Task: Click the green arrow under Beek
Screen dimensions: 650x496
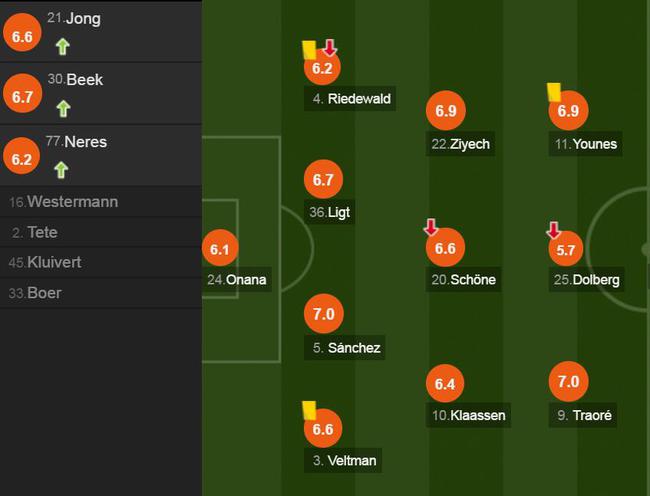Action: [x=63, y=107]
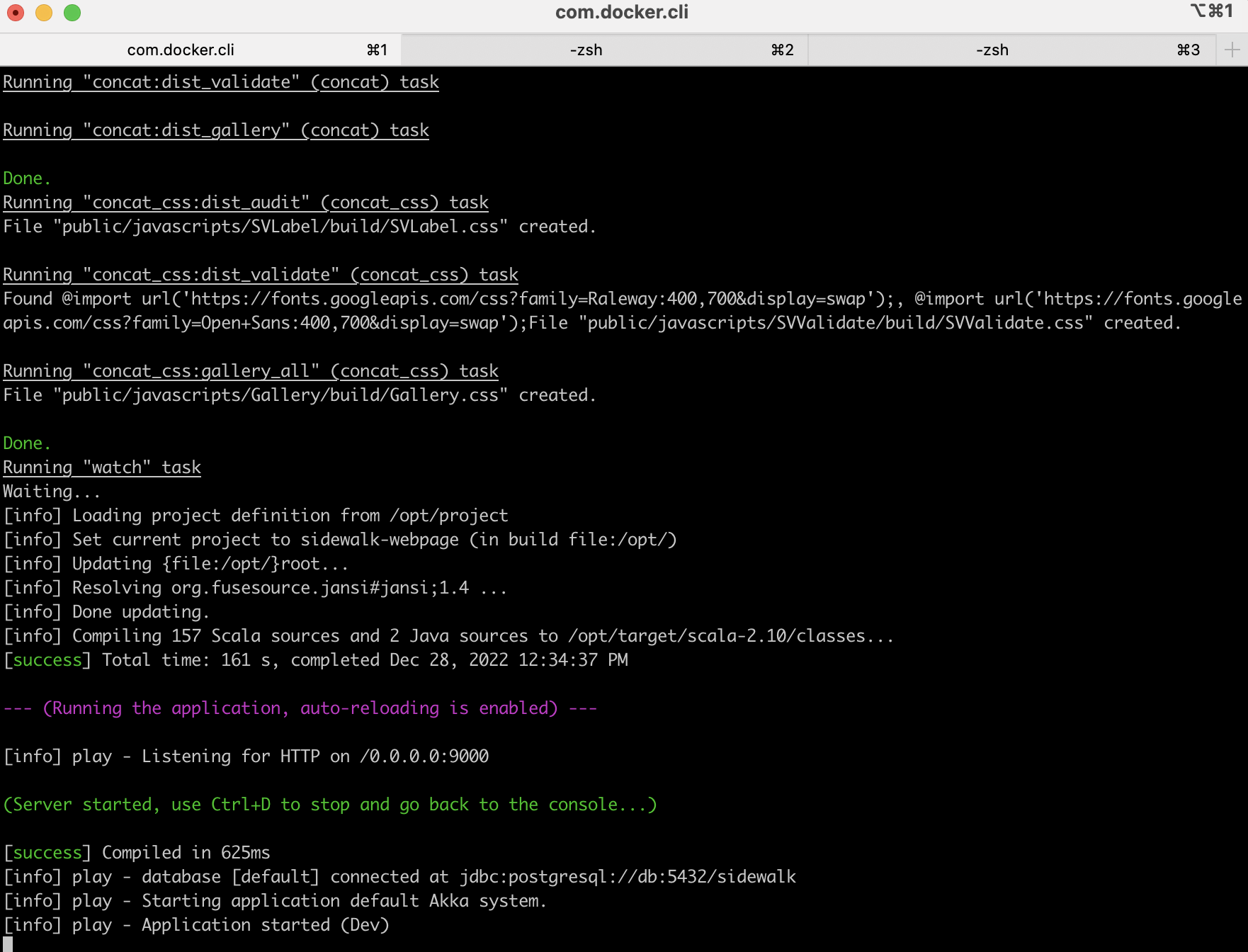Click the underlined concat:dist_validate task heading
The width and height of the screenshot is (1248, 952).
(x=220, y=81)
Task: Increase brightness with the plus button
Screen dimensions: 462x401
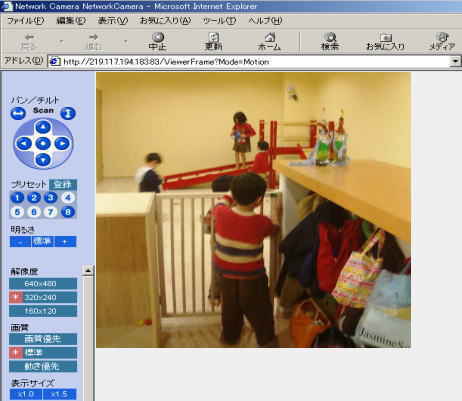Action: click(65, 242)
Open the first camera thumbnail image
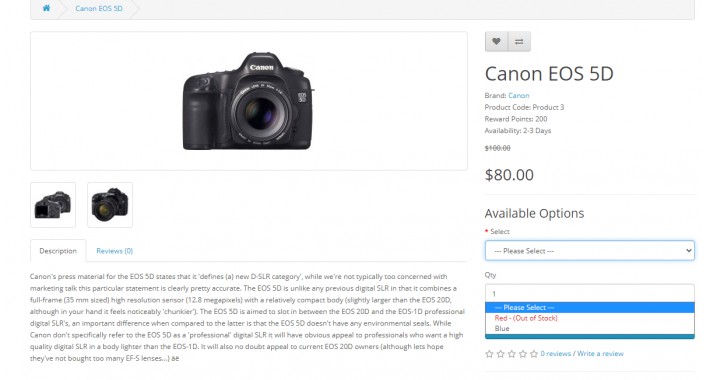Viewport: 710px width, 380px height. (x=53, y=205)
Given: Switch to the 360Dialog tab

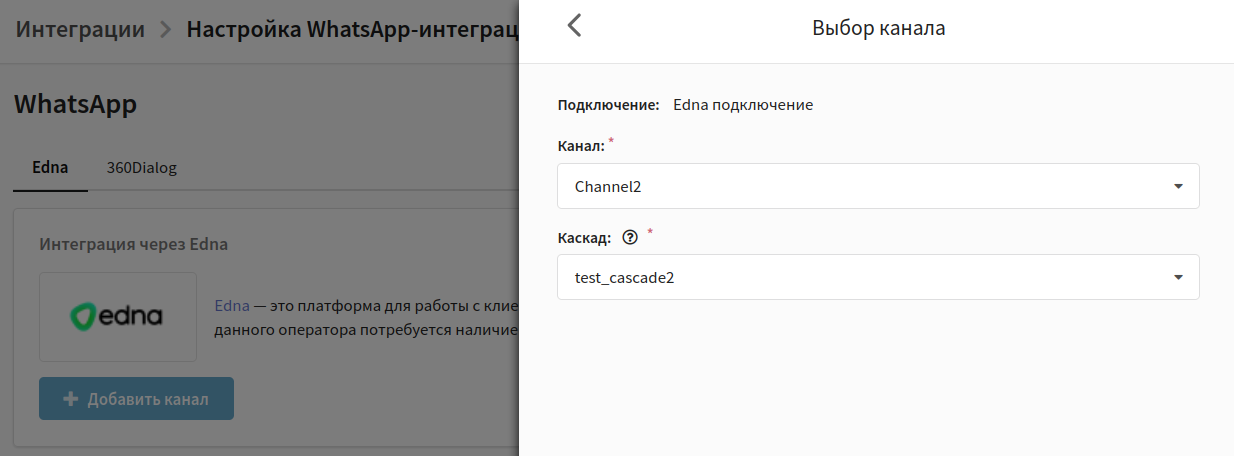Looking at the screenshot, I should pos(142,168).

_The task:_ Revise the data above by replacing "Screen dimensions" with "Display size" wherever it appears, and keep everything else unchanged. Leave the pictures out of your answer.

_Expected answer:_
Task: Click the green arrow under Beek
Display size: 650x496
Action: [x=63, y=107]
Click the underlined concat:dist_validate task heading
The width and height of the screenshot is (1248, 952).
(x=220, y=81)
Task: Increase brightness with the plus button
Display size: 462x401
Action: click(65, 242)
Open the first camera thumbnail image
Viewport: 710px width, 380px height. (x=53, y=205)
Given: Switch to the 360Dialog tab

Looking at the screenshot, I should pos(142,168).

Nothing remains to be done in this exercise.